Exercise goal: The response should be the lines of the data, starting at the first and ending at the one that contains "Task: Click the dark", copied without change.

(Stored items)
********

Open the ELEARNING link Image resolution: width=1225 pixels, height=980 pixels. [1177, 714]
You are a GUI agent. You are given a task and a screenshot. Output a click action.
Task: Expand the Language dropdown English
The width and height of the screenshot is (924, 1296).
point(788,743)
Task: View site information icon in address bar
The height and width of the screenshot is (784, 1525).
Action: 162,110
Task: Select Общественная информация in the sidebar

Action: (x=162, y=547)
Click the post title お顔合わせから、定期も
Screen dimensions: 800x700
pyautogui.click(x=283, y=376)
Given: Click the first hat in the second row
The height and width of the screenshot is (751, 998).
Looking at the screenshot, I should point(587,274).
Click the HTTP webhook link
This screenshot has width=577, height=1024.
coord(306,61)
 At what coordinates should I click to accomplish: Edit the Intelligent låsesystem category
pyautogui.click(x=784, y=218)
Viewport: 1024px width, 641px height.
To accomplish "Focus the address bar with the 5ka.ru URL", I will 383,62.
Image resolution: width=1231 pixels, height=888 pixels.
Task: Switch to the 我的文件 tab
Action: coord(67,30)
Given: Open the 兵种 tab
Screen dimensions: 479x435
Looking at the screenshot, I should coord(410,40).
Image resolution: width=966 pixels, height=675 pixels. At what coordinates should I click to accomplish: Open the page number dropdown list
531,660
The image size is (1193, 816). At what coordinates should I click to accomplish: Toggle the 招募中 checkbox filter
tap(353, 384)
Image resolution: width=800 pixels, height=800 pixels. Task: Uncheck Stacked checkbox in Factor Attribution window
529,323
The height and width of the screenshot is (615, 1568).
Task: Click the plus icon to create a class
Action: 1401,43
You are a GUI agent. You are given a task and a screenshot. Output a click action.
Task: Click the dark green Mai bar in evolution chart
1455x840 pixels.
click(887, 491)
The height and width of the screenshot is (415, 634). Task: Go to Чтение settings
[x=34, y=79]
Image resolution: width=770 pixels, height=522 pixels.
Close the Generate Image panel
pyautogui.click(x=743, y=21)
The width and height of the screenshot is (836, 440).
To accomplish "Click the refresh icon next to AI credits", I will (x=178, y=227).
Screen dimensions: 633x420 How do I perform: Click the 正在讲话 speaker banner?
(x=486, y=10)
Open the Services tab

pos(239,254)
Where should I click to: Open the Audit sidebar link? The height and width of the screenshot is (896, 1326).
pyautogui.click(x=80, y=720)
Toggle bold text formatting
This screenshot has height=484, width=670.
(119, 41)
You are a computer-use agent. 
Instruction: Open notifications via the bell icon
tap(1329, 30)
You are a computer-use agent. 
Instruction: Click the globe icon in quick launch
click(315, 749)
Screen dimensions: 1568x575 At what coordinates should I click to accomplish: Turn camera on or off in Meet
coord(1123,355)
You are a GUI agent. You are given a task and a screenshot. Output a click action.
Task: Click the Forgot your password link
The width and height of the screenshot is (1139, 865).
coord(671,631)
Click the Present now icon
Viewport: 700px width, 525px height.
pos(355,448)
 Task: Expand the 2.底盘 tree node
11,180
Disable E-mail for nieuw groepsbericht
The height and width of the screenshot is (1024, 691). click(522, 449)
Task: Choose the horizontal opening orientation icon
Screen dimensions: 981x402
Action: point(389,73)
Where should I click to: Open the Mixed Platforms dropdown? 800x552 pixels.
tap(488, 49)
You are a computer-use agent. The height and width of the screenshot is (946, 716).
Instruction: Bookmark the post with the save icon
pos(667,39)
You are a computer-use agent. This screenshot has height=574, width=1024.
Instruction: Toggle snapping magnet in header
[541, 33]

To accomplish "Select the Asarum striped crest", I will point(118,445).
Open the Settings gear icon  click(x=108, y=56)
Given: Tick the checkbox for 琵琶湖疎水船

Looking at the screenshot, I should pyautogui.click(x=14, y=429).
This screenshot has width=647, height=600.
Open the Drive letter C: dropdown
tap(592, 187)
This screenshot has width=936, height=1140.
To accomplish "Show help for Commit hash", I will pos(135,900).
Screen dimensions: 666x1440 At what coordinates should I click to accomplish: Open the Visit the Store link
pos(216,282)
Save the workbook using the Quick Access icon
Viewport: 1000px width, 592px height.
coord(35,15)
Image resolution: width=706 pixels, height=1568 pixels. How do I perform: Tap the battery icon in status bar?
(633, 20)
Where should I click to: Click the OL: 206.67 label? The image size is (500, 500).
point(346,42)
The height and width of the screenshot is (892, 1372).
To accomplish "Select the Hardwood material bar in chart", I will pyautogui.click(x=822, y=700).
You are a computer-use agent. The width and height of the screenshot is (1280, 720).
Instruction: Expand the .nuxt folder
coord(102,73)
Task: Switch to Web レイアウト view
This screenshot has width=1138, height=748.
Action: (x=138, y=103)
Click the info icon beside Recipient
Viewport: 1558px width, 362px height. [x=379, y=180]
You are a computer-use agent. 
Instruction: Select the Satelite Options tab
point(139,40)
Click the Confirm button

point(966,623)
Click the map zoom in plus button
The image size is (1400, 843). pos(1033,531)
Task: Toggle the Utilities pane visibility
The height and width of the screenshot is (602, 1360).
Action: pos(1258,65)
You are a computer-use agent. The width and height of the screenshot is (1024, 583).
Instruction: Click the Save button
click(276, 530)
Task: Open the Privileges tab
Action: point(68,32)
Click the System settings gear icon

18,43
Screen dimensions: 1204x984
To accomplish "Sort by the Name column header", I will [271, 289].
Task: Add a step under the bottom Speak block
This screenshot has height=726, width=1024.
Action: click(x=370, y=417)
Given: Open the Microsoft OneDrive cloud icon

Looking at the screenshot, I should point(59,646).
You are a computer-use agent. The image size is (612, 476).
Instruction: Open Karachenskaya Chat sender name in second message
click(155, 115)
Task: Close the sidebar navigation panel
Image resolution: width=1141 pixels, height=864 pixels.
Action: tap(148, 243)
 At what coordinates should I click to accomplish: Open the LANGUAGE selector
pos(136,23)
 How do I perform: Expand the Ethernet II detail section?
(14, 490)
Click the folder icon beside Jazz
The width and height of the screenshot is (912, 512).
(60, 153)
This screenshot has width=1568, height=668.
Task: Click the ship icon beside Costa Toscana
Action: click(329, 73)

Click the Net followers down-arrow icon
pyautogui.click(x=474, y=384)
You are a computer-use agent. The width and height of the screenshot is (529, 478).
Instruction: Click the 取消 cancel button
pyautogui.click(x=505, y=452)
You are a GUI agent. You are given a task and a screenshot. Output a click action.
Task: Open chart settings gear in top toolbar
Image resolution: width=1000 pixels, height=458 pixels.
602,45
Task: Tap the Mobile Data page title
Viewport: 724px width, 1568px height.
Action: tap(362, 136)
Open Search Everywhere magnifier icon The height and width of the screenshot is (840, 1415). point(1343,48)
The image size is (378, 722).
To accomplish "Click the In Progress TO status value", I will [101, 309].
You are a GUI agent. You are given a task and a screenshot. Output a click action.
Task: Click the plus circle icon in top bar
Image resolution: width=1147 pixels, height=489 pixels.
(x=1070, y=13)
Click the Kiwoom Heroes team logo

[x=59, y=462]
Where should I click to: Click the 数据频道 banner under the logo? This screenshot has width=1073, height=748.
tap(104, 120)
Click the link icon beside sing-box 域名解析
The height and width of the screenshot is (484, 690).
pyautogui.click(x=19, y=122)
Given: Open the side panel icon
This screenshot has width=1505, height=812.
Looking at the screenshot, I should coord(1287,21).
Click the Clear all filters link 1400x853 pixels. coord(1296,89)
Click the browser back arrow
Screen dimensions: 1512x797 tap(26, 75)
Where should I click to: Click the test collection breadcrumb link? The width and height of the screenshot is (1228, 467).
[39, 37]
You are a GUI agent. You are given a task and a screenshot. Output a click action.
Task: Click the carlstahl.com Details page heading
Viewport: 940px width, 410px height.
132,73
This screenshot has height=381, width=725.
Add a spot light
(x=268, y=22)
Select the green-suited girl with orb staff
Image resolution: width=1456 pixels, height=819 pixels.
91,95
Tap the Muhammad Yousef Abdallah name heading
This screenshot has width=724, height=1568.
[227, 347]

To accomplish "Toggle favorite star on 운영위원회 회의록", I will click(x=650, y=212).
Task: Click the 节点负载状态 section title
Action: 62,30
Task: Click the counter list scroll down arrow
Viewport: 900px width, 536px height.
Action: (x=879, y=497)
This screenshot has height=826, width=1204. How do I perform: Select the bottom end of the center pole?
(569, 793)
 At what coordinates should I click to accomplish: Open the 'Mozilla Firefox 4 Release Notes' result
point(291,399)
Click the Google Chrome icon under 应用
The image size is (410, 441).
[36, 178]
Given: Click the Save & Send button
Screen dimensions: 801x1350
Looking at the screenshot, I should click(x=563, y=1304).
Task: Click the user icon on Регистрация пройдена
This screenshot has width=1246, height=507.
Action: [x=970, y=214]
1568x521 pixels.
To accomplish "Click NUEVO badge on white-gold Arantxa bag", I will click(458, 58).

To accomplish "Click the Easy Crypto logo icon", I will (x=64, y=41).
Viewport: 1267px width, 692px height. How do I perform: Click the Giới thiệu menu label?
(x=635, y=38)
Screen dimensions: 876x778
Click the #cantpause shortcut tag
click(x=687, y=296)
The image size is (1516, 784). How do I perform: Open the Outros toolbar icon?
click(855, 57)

********

Finished task:
Open the ELEARNING link Image resolution: width=1225 pixels, height=980 pixels. [1177, 714]
You are a GUI agent. You are given a task and a screenshot. Output a click action.
Task: Expand the Language dropdown English
The width and height of the screenshot is (924, 1296).
point(788,743)
Task: View site information icon in address bar
The height and width of the screenshot is (784, 1525).
Action: 162,110
Task: Select Общественная информация in the sidebar

Action: (x=162, y=547)
Click the post title お顔合わせから、定期も
Screen dimensions: 800x700
pyautogui.click(x=283, y=376)
Given: Click the first hat in the second row
The height and width of the screenshot is (751, 998).
Looking at the screenshot, I should point(587,274).
Click the HTTP webhook link
This screenshot has width=577, height=1024.
coord(306,61)
 At what coordinates should I click to accomplish: Edit the Intelligent låsesystem category
pyautogui.click(x=784, y=218)
Viewport: 1024px width, 641px height.
To accomplish "Focus the address bar with the 5ka.ru URL", I will 383,62.
Image resolution: width=1231 pixels, height=888 pixels.
Task: Switch to the 我的文件 tab
Action: coord(67,30)
Given: Open the 兵种 tab
Screen dimensions: 479x435
Looking at the screenshot, I should coord(410,40).
Image resolution: width=966 pixels, height=675 pixels. At what coordinates should I click to accomplish: Open the page number dropdown list
531,660
The image size is (1193, 816). At what coordinates should I click to accomplish: Toggle the 招募中 checkbox filter
tap(353, 384)
Image resolution: width=800 pixels, height=800 pixels. Task: Uncheck Stacked checkbox in Factor Attribution window
529,323
The height and width of the screenshot is (615, 1568).
Task: Click the plus icon to create a class
Action: 1401,43
You are a GUI agent. You are given a task and a screenshot. Output a click action.
Task: Click the dark green Mai bar in evolution chart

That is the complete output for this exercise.